Shares of Red Robin have plunged 55.6% this year, compared with the industry’s 18.9% fall. The dismal performance was primarily caused by the coronavirus crisis. Notably, pandemic-induced staffing challenges and supply chain disruptions have taken an enormous toll on the company. Although most dining services are open, traffic is still low compared with pre-pandemic levels. The company intends to monitor the situation regularly to gauge the impacts of COVID-19.

Zacks Rank & Key Picks

Red Robin currently carries a Zacks Rank #3 (Hold).
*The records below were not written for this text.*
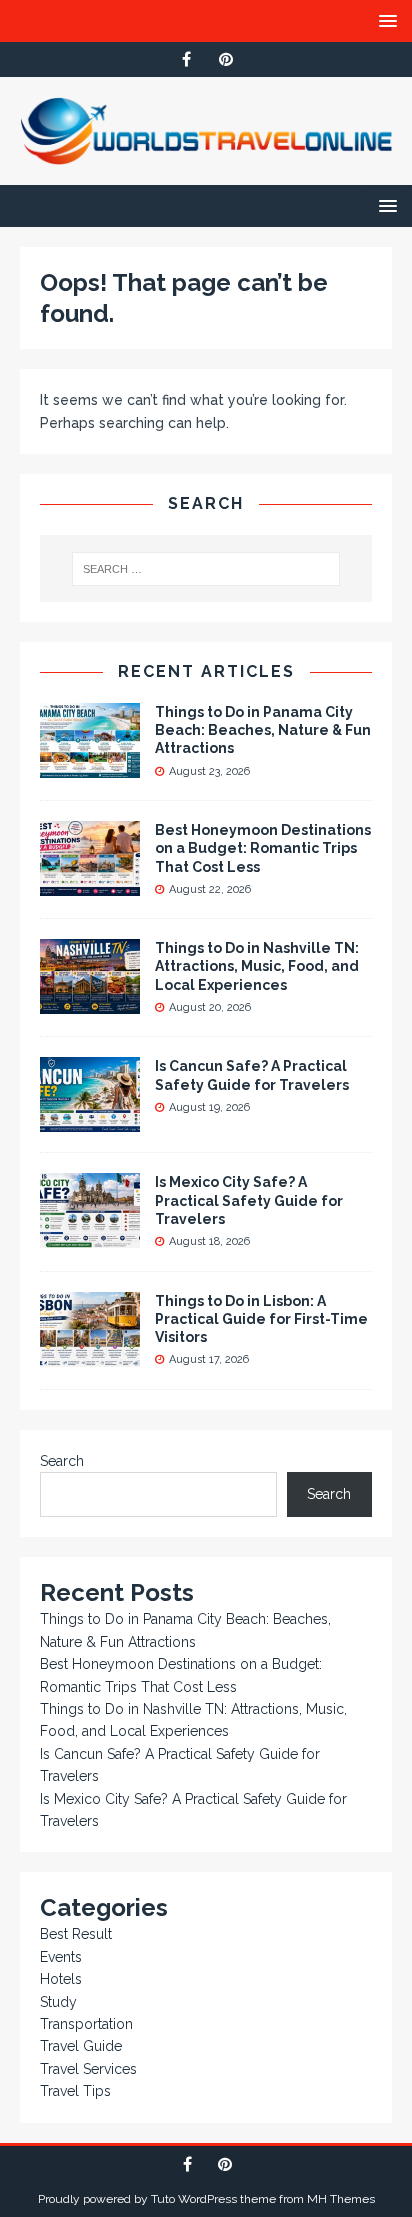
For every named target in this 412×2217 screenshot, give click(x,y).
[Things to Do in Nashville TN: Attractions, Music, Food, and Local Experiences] (90, 1003)
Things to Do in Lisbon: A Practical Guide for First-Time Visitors (261, 1319)
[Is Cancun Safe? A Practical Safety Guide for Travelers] (90, 1121)
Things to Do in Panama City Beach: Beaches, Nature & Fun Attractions (263, 730)
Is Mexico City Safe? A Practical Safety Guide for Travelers (249, 1200)
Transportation (86, 2024)
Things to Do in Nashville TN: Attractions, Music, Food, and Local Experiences (257, 966)
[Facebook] (186, 59)
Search (62, 1461)
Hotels (61, 1979)
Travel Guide (81, 2046)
You can see the complete list of today’s Zacks #1 Rank (Strong Buy) stocks here.

Some other top-ranked stocks in the Zacks Retail-Wholesale sector are Wingstop Inc. WING, Yum China Holdings, Inc. YUMC and Sprouts Farmers Market, Inc. SFM.

Wingstop sports a Zacks Rank #1. Wingstop has a long-term earnings growth of 11%. Shares of the company have declined 20.7% in the past year.

The Zacks Consensus Estimate for Wingstop’s 2023 sales and earnings per share (EPS) suggests growth of 17.7% and 17.4%, respectively, from the year-ago period’s levels.

Yum China sports a Zacks Rank #1. Yum China has a long-term earnings growth of 10%. Shares of the company have declined 18.2% in the past year.

The Zacks Consensus Estimate for Yum China's 2023 sales and EPS suggests growth of 19.9% and 86.8%, respectively, from the year-ago period’s levels.

Sprouts Farmers Market carries a Zacks Rank #2 (Buy). The company has a trailing four-quarter earnings surprise of 15.6%, on average. Shares of the company have increased 22.3% in the past year.

The Zacks Consensus Estimate for Sprouts Farmers Market’s 2023 sales and EPS suggests growth of 5.9% and 7.9%, respectively, from the year-ago period’s levels.